**Parts of the exercise**
1. Using the vulture conservation article, decide whether each statement agrees with it. For each, answer yes or no and quote the article's exact words that settle it. (a) Vulture Safe Zones cover 30,000 sq km each. (b) Diclofenac may legally be used on animals in India. (c) The dipstick gave convincing test results.
2. According to the vulture conservation article, by how much have Indian vulture populations fallen since the 1990s?

**Given text**
Adapt or die: lessons from Vulture Conservation in South Asia
For SOS Grantee Ananya Mukherjee, switching from dipstick technology to GPS-enabled bird-tagging was a classic case of adaptive management. Indeed it was one that allowed the larger vulture conservation project to continue working towards its objective: creating three effective Vulture Safe Zones (VSZs) on the Indian subcontinent.
Imagine you are an Indian vulture conservationist with a plan. That plan involves creating Vulture Safe Zones and then ensuring they remain safe enough so that one day vultures could be reintroduced to resume their role en masse as nature’s clean-up crew.
But what happens when things don’t go according to plan? Drawing inspiration from nature, one might say “adapt, or die”!
Vulture Safe Zones are 30,000 sq km areas, declared free from the drug diclofenac. Historically used to treat sick farm animals, diclofenac was also found to be highly poisonous for vultures, especially the Gyps vulture species endemic to the South Asian region.
Since the 1990s Indian vulture populations have plummeted by 97%. Thus, ensuring diclofenac was absent especially from the food supply of the vultures - including the cattle carcasses that they feed on - was deemed critical to the birds’ recovery prospects.
While illegal for veterinary use in India, diclofenac is cheap and still widely available for human consumption making it a slow and difficult process to encourage switching to safer more expensive options like meloxicam.
Progress was slow but steady thanks to the coordinated efforts of the SAVE program: Saving Asian Vultures from Extinction.
In tandem with the process of creating VSZs in consultation with various stakeholders, SOS Grantee RSPB and partners intended to use an innovative technology – a dipstick - to detect the presence of the drug diclofenac in the carcasses of dead cattle in VSZs, upon which vultures often feed. But test results were less than convincing.
Because the tools proved to be less than reliable, it became impossible to know if diclofenac was present or absent. Thus the likelihood of success in reintroducing the birds in the future became much less certain.
“In conservation you just cannot predict everything” Ananya stresses as she recounts reacting to the discovery mid-way through the project.

**Supplied records**
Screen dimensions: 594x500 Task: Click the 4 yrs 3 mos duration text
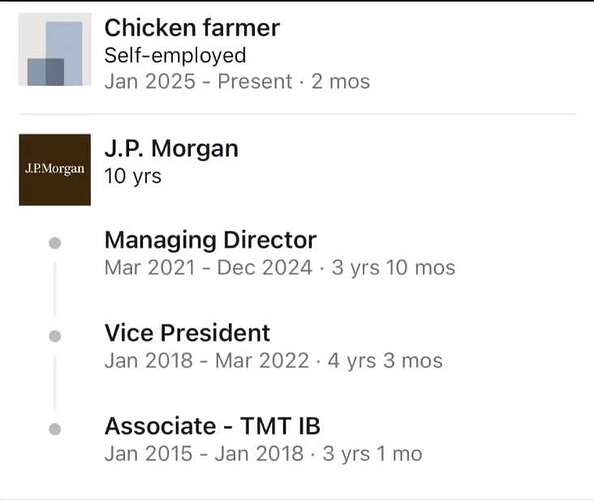pos(385,361)
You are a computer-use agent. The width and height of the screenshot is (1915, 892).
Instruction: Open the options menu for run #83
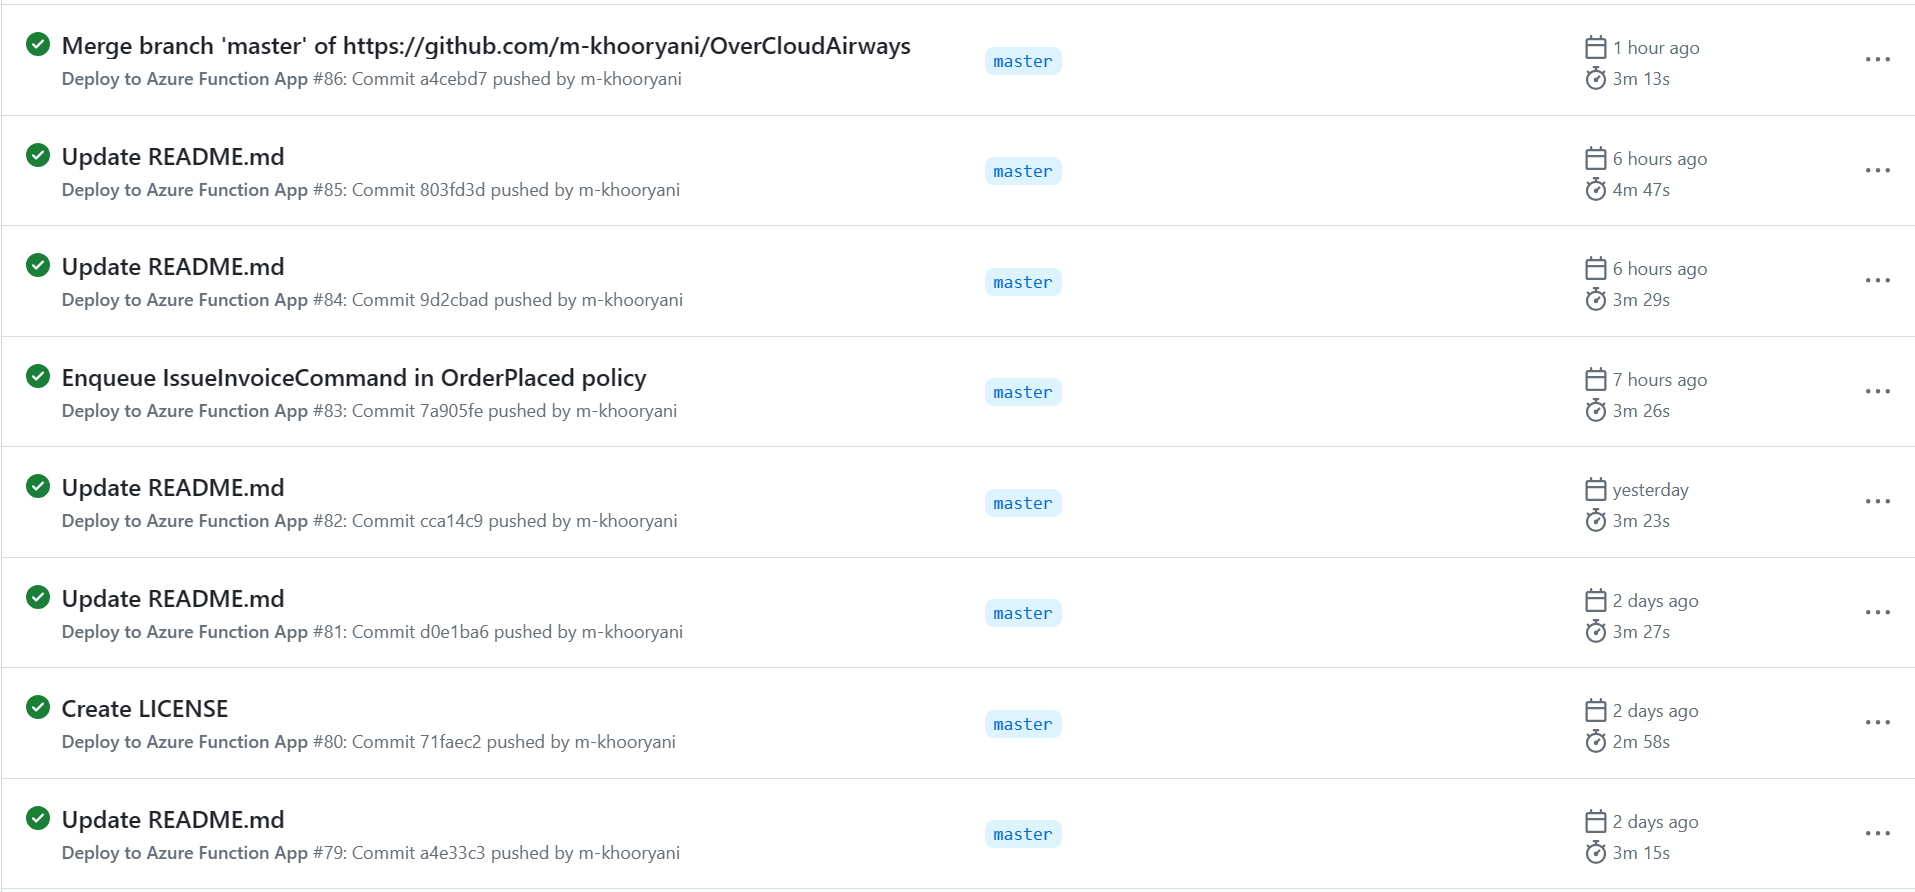point(1877,391)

**Answers given**
1.
(a) Yes: "Vulture Safe Zones are 30,000 sq km areas"
(b) No: "While illegal for veterinary use in India"
(c) No: "But test results were less than convincing."

2. They have fallen by 97%.